Dataset content.
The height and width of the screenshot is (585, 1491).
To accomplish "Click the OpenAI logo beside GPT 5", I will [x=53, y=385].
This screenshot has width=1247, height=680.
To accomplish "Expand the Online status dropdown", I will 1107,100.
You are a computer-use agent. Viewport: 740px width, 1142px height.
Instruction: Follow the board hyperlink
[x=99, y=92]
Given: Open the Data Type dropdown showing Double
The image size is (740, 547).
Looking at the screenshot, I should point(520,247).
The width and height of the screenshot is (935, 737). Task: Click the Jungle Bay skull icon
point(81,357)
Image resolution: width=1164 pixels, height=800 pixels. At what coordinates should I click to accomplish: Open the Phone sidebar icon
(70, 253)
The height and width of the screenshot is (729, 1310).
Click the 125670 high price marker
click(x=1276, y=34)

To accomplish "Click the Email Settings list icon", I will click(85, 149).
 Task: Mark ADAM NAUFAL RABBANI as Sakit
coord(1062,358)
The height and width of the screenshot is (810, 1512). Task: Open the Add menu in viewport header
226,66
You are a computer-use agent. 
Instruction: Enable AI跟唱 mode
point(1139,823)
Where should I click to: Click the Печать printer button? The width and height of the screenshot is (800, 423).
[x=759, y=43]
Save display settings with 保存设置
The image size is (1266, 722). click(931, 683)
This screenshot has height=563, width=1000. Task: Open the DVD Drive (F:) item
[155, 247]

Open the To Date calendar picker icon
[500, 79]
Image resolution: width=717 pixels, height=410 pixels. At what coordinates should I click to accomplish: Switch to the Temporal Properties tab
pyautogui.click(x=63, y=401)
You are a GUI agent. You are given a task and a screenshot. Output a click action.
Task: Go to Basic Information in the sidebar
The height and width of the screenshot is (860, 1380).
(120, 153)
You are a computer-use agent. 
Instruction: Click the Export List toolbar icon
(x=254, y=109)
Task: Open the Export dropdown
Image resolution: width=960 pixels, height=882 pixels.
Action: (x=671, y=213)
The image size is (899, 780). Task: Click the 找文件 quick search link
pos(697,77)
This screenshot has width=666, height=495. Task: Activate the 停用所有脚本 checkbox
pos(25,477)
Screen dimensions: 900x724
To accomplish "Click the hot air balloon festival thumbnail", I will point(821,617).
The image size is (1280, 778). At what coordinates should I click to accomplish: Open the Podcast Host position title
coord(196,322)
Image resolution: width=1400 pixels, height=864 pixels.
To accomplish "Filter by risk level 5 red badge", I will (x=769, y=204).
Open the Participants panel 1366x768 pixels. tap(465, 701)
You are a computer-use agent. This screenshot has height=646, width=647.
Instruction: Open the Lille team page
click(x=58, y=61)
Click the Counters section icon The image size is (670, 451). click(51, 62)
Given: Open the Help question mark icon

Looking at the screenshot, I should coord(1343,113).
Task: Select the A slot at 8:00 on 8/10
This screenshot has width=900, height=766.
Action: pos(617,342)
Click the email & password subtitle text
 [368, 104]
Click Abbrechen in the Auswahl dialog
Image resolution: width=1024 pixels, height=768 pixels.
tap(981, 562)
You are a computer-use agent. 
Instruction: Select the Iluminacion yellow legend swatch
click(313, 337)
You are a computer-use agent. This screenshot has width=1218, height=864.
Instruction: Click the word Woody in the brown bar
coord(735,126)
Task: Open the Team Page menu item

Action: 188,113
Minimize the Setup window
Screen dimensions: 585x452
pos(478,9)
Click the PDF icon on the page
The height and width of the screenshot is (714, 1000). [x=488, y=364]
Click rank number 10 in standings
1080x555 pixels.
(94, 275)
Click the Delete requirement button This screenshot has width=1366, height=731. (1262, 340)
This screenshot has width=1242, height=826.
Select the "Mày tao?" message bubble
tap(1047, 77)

Problem requirements.
Output each entry exactly as written, leaving none out.

Reply.
The height and width of the screenshot is (585, 1491).
To accomplish "Click the OpenAI logo beside GPT 5", I will [x=53, y=385].
This screenshot has width=1247, height=680.
To accomplish "Expand the Online status dropdown", I will 1107,100.
You are a computer-use agent. Viewport: 740px width, 1142px height.
Instruction: Follow the board hyperlink
[x=99, y=92]
Given: Open the Data Type dropdown showing Double
The image size is (740, 547).
Looking at the screenshot, I should point(520,247).
The width and height of the screenshot is (935, 737). Task: Click the Jungle Bay skull icon
point(81,357)
Image resolution: width=1164 pixels, height=800 pixels. At what coordinates should I click to accomplish: Open the Phone sidebar icon
(70, 253)
The height and width of the screenshot is (729, 1310).
Click the 125670 high price marker
click(x=1276, y=34)

To accomplish "Click the Email Settings list icon", I will click(85, 149).
 Task: Mark ADAM NAUFAL RABBANI as Sakit
coord(1062,358)
The height and width of the screenshot is (810, 1512). Task: Open the Add menu in viewport header
226,66
You are a computer-use agent. 
Instruction: Enable AI跟唱 mode
point(1139,823)
Where should I click to: Click the Печать printer button? The width and height of the screenshot is (800, 423).
[x=759, y=43]
Save display settings with 保存设置
The image size is (1266, 722). click(931, 683)
This screenshot has height=563, width=1000. Task: Open the DVD Drive (F:) item
[155, 247]

Open the To Date calendar picker icon
[500, 79]
Image resolution: width=717 pixels, height=410 pixels. At what coordinates should I click to accomplish: Switch to the Temporal Properties tab
pyautogui.click(x=63, y=401)
You are a GUI agent. You are given a task and a screenshot. Output a click action.
Task: Go to Basic Information in the sidebar
The height and width of the screenshot is (860, 1380).
(120, 153)
You are a computer-use agent. 
Instruction: Click the Export List toolbar icon
(x=254, y=109)
Task: Open the Export dropdown
Image resolution: width=960 pixels, height=882 pixels.
Action: (x=671, y=213)
The image size is (899, 780). Task: Click the 找文件 quick search link
pos(697,77)
This screenshot has width=666, height=495. Task: Activate the 停用所有脚本 checkbox
pos(25,477)
Screen dimensions: 900x724
To accomplish "Click the hot air balloon festival thumbnail", I will point(821,617).
The image size is (1280, 778). At what coordinates should I click to accomplish: Open the Podcast Host position title
coord(196,322)
Image resolution: width=1400 pixels, height=864 pixels.
To accomplish "Filter by risk level 5 red badge", I will (x=769, y=204).
Open the Participants panel 1366x768 pixels. tap(465, 701)
You are a computer-use agent. This screenshot has height=646, width=647.
Instruction: Open the Lille team page
click(x=58, y=61)
Click the Counters section icon The image size is (670, 451). click(51, 62)
Given: Open the Help question mark icon

Looking at the screenshot, I should coord(1343,113).
Task: Select the A slot at 8:00 on 8/10
This screenshot has width=900, height=766.
Action: pos(617,342)
Click the email & password subtitle text
 [368, 104]
Click Abbrechen in the Auswahl dialog
Image resolution: width=1024 pixels, height=768 pixels.
tap(981, 562)
You are a computer-use agent. 
Instruction: Select the Iluminacion yellow legend swatch
click(313, 337)
You are a computer-use agent. This screenshot has width=1218, height=864.
Instruction: Click the word Woody in the brown bar
coord(735,126)
Task: Open the Team Page menu item

Action: 188,113
Minimize the Setup window
Screen dimensions: 585x452
pos(478,9)
Click the PDF icon on the page
The height and width of the screenshot is (714, 1000). [x=488, y=364]
Click rank number 10 in standings
1080x555 pixels.
(94, 275)
Click the Delete requirement button This screenshot has width=1366, height=731. (1262, 340)
This screenshot has width=1242, height=826.
Select the "Mày tao?" message bubble
tap(1047, 77)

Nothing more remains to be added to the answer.